Leveraging relevant transportable data across geographies for the ERA of GM crops can provide useful pertinent data to risk assessors and may result in significant time and cost savings by eliminating duplicated field work (Garcia-Alonso et al. 2014; Horak et al. 2015a, b; Nakai et al. 2015). Irrespective of variations in climate, region, and overall biodiversity of a given region, our results indicate high similarity across regions for important functional groups represented by herbivores, predatory and parasitic arthropod taxa closely associated with maize within agroecosystems where the crop is grown. This high degree of similarity of taxa across regions indicates that findings from one region are relevant, and thus transportable for use in the ERA of similar GM crop products in other regions.

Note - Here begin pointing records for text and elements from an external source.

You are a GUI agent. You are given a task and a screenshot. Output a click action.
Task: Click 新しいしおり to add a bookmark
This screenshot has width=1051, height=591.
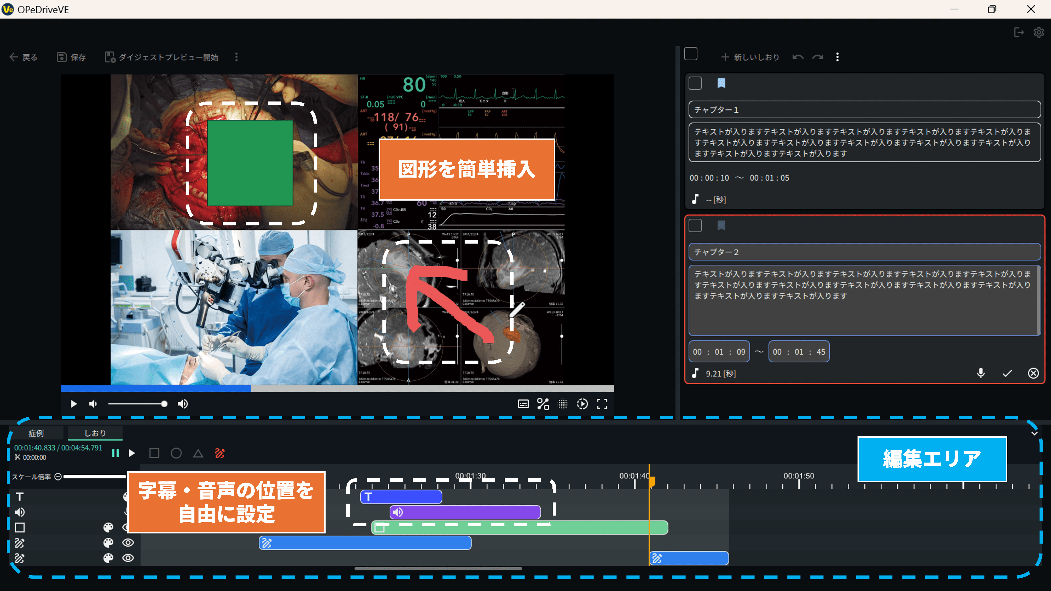tap(750, 57)
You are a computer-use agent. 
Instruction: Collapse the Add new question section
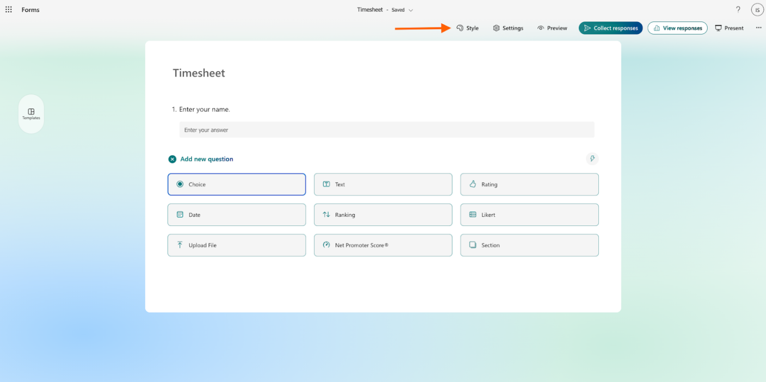pyautogui.click(x=172, y=159)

The results of the NTA assessments in multi-site and multi-region field trials demonstrate the absence of adverse effects when NTA communities are exposed to maize MON 87411 expressing DvSnf7, Cry3Bb1, and CP4 EPSPS traits. Our results are in agreement with other studies that demonstrate the absence of adverse effects independently for Dvsnf7 (Bachman et al. 2013), Cry3Bb1 (Lundgren and Wiedenmann 2002; Al-Deeb and Wilde 2003; Ahmad et al. 2005, 2006; Bhatti et al. 2005a, b; Li and Romeis 2009, 2011; Devos et al. 2012; Comas et al. 2014; ILSI-CERA 2014), and CP4 EPSPS (Reyes 2005; Rosca 2004; Schier 2006; ILSI-CERA 2010; Comas et al. 2014). These field results confirm findings from the lower-tier laboratory testing by demonstrating no adverse effect on arthropod communities representing the ecological functions of herbivores, predators, and parasitoids in maize agro-ecosystems. Additionally, these NTA assessments provide further support for the extrapolation of laboratory results to the field.

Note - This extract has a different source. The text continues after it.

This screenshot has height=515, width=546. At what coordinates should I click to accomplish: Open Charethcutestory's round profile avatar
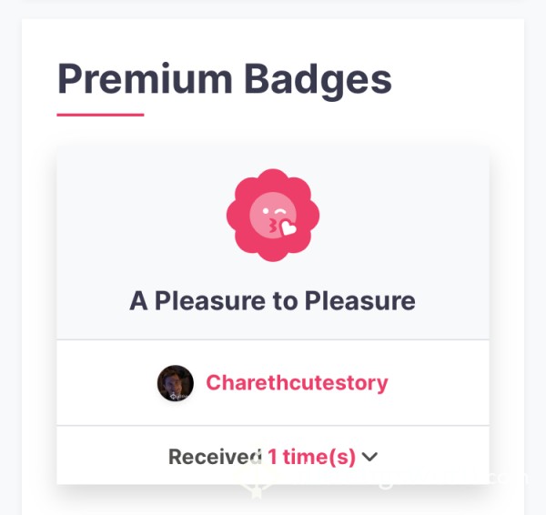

Field data on NTAs obtained in this study for a CRW-protected GM maize were similar across diverse geographic regions in arthropod taxa representative of ecologically relevant taxonomic and functional groups. Therefore, along with pertinent laboratory data, appropriate plant characterization and NTA field data are relevant and transportable to other geographies for the ERA of the same GM crop, or related traits or GM crop/trait combinations where the ecological assessment endpoints are similar. It is important that regulators have access to and utilize environmental assessment data on the crop and trait that are generated in other geographies. Leveraging existing, relevant data for the ERA of GM crops across geographies will conserve resources, eliminate redundancy, and support conclusions with high certainty for assessing potential environmental risk from the commercial release of a GM crop.